I eventually stopped paying attention to the street signs and turns and let myself feel lost in what still felt like my new neighborhood. Leidy was right: Little Havana did feel reffy, in a different way than Hialeah did—more like theme-park reffy, the reffiness as main attraction, on display. At a red light, we stopped a few cars back from a tour bus. A voice from its loudspeaker floated to us: And next up, on the left, you’ll see the eternal flame monument dedicated to those who died in the Bay of Pigs Invasion. The light turned green, we kept going, and then, as if they were getting paid to do it, some old Cuban guys were actually there by that flame, in sparkling white guayaberas, saluting at it and everything, and people from places like California and Spain snapped pictures of them, and the Cuban guys smiled for these pictures.

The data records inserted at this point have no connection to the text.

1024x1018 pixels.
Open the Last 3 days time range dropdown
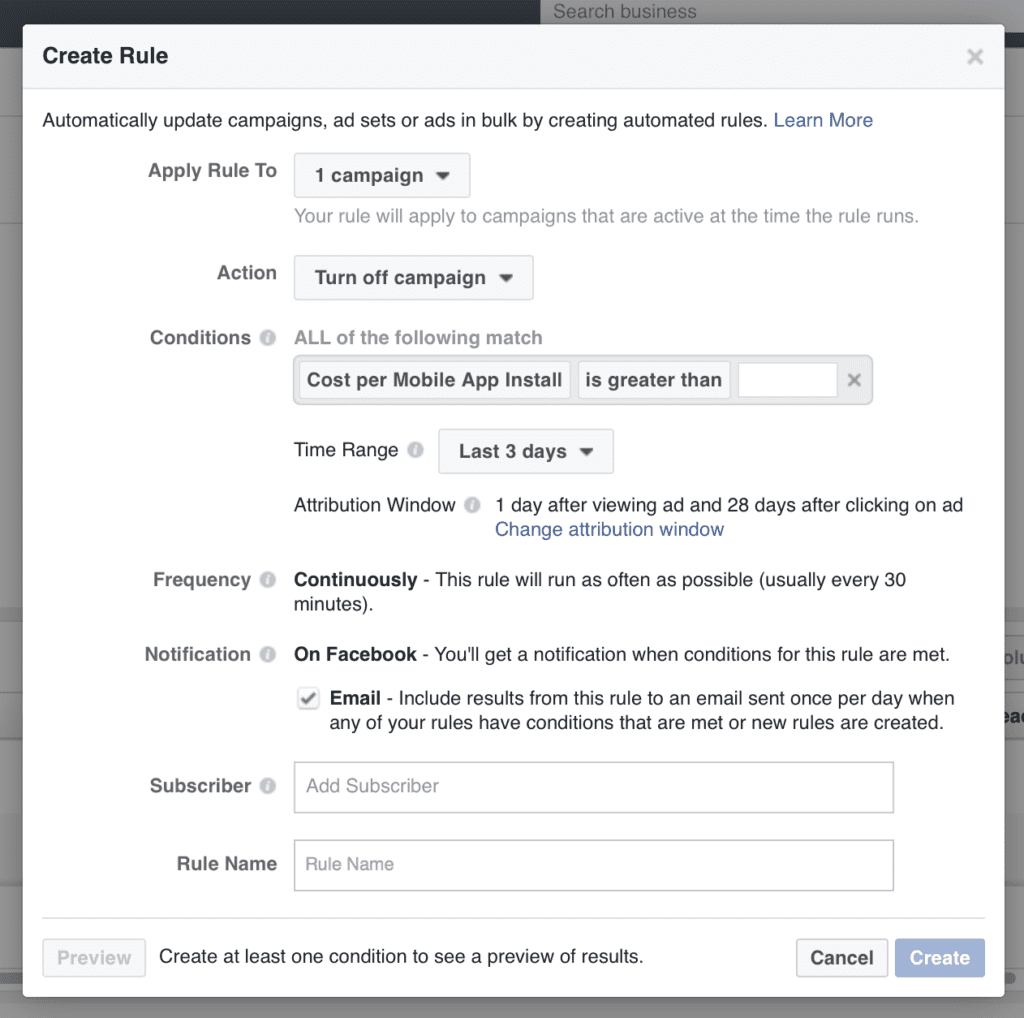coord(526,451)
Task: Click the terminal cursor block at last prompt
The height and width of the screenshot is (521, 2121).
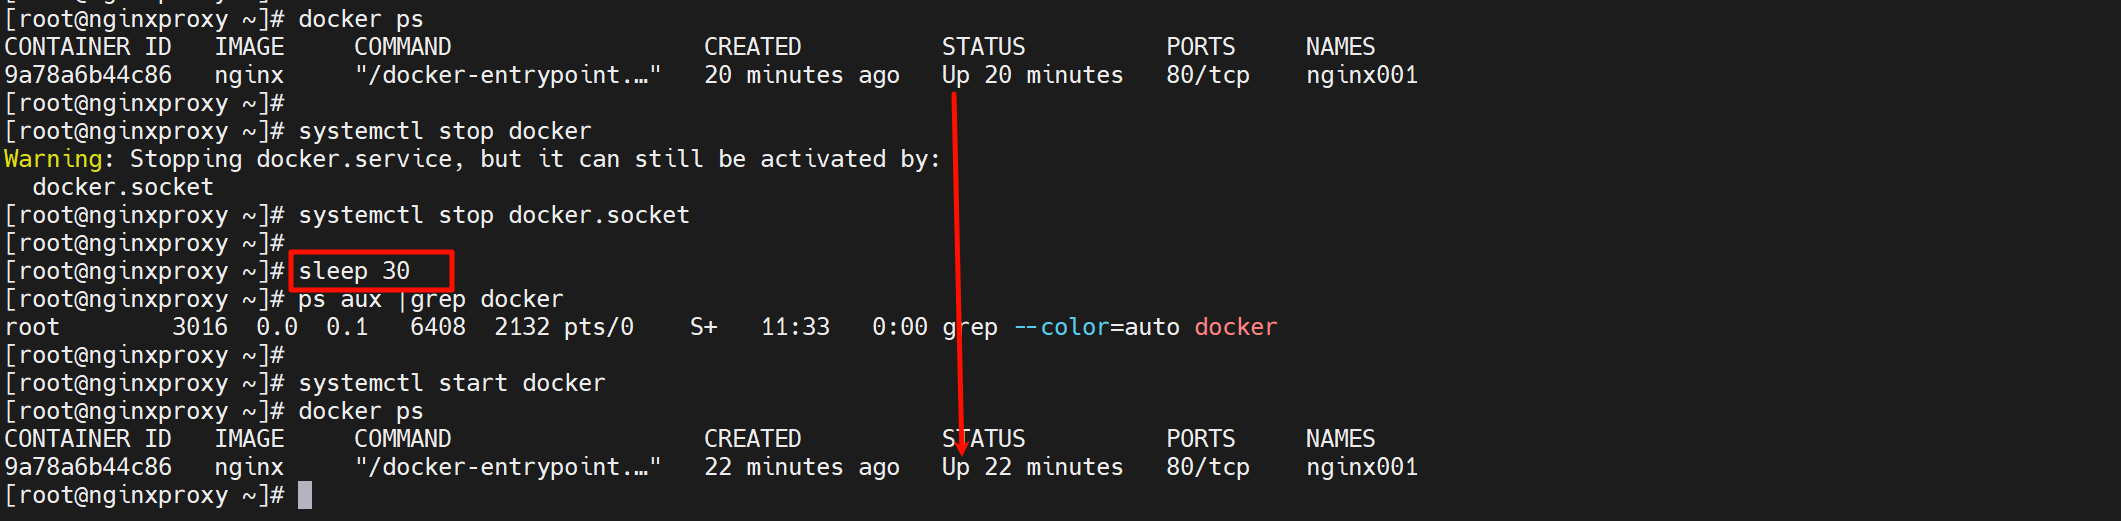Action: click(x=305, y=495)
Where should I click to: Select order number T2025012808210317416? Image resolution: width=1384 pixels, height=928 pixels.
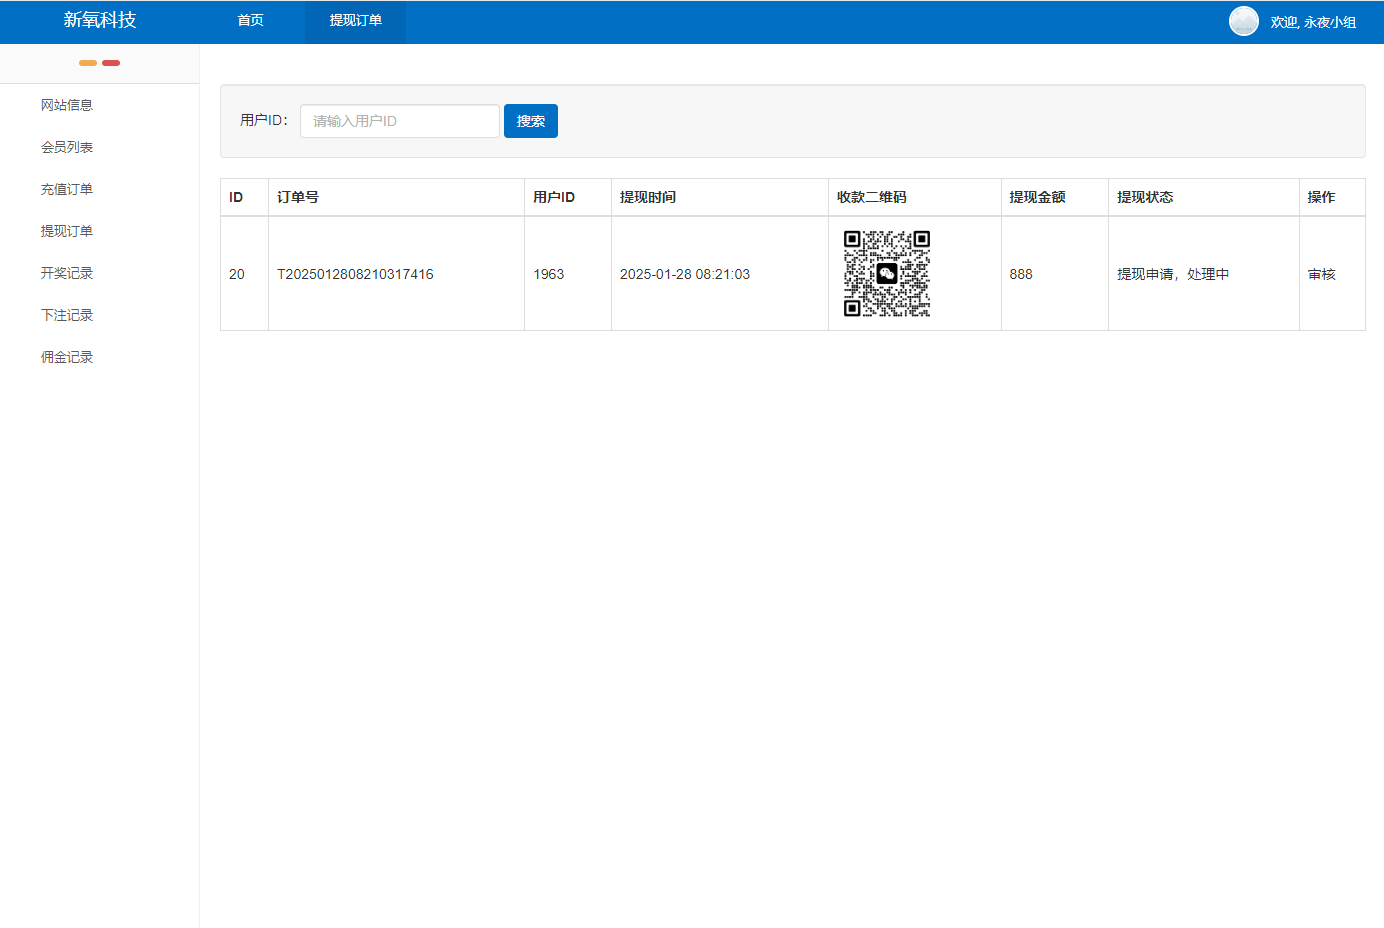pyautogui.click(x=353, y=273)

We eventually turned onto the street of my mother’s apartment building, something I registered only because she slowed down. What I saw there was another kind of spectacle: signs down the whole block, saying WELCOME and YOU ARE HOME. I blinked and breathed through the rush in my chest, then remembered who the signs were really for.
There were Cuban flags and American flags, signs with writing in too many fonts declaring: ?ARIEL NO SE VA! Blown up and hanging on almost every fence was a picture of Ariel—looking chubbier than he had a month earlier—hanging onto the neck of some girl maybe a year or two older than me. Above the photo, in bold print, were the words, NO DESTRUYAN ESTA FELICIDAD.
—Who’s that? I said.
When I pointed, I touched the glass of the window, something my dad spent years training me and Leidy never to do. I smashed my fingertip against the glass and left a greasy print. Mami’s leg was still shaking.
—Esa muchacha, she said, is Ariel’s cousin but is like a mother to him now. Her name is Caridaylis. Cari. They are never apart.
Mami now had both hands firmly on the steering wheel. She sat up too close to it. I imagined, in an accident, how it would ram her chest into her spine just before her head hit the windshield.
—She’s like an angel, Mami said. She is like a saint.
—I don’t remember her from the news.